WORK REQUIRED ▸ Exactly repeat all the records below, omitting the images they hold.
++++ INPUT DATA ++++
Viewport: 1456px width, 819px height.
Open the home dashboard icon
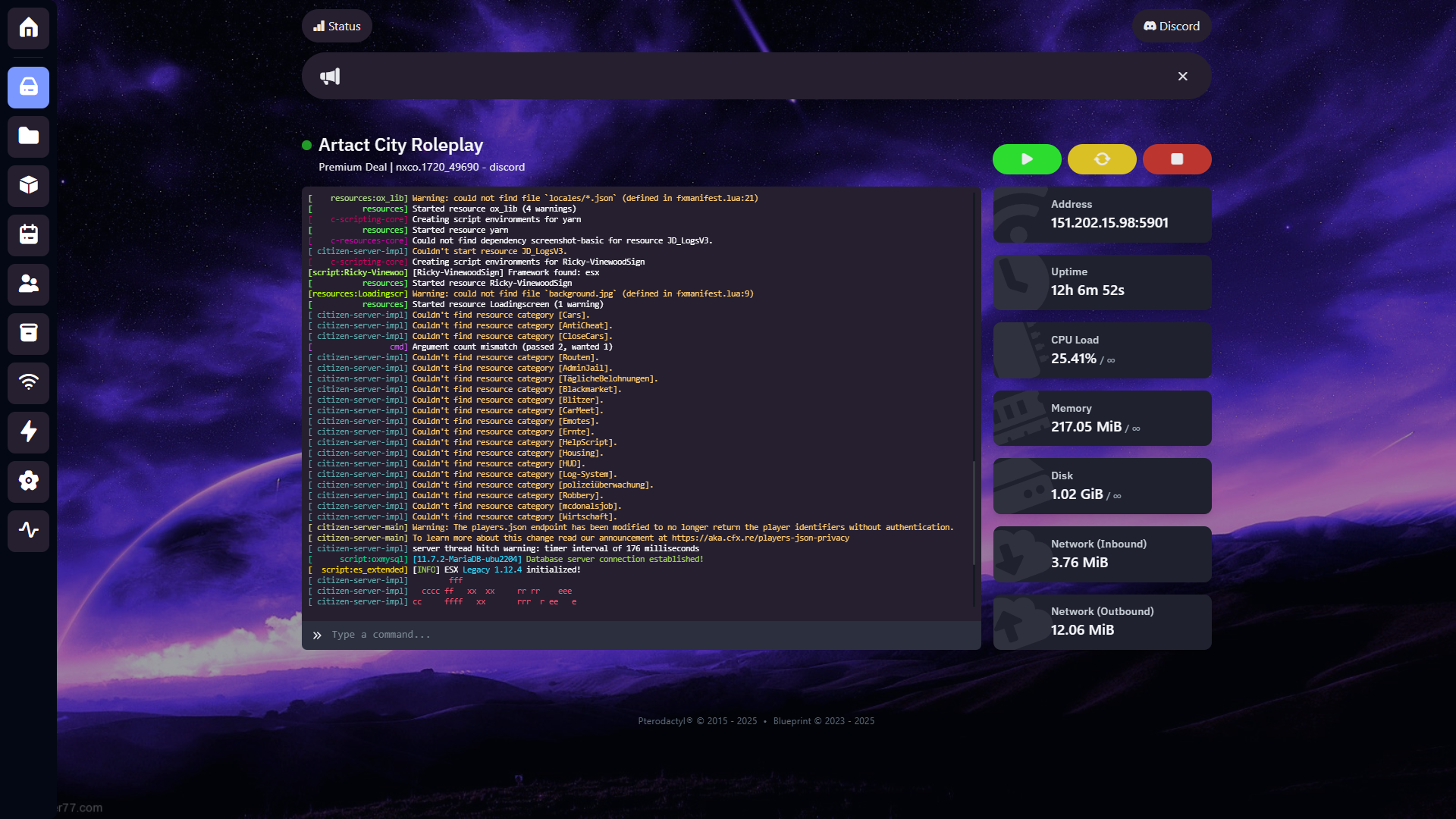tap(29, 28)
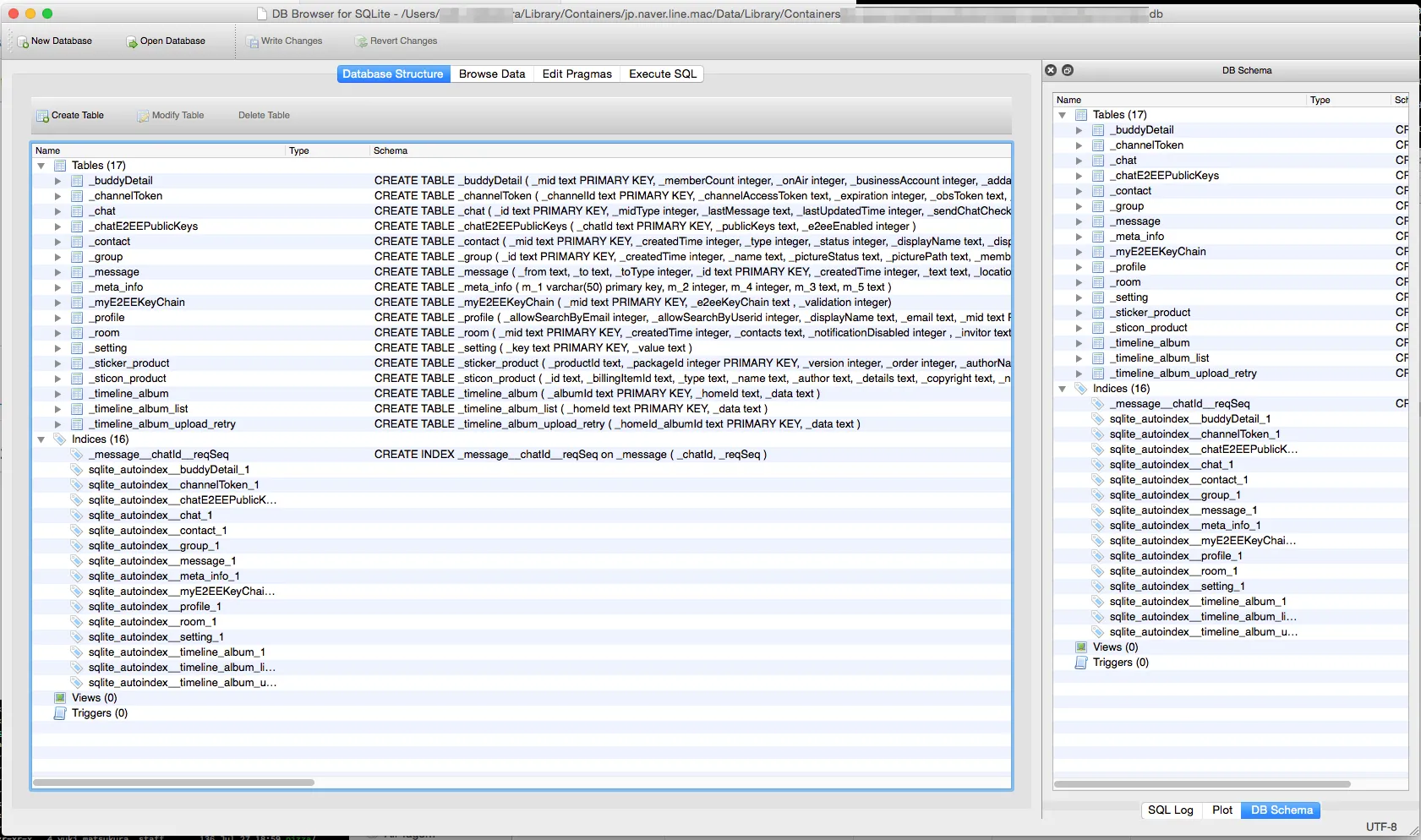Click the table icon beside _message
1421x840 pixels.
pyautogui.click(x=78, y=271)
++++
OUTPUT FOR THIS TASK ▸
Viewport: 1456px width, 819px height.
Open the home dashboard icon
tap(29, 28)
Click the table icon beside _message
1421x840 pixels.
pyautogui.click(x=78, y=271)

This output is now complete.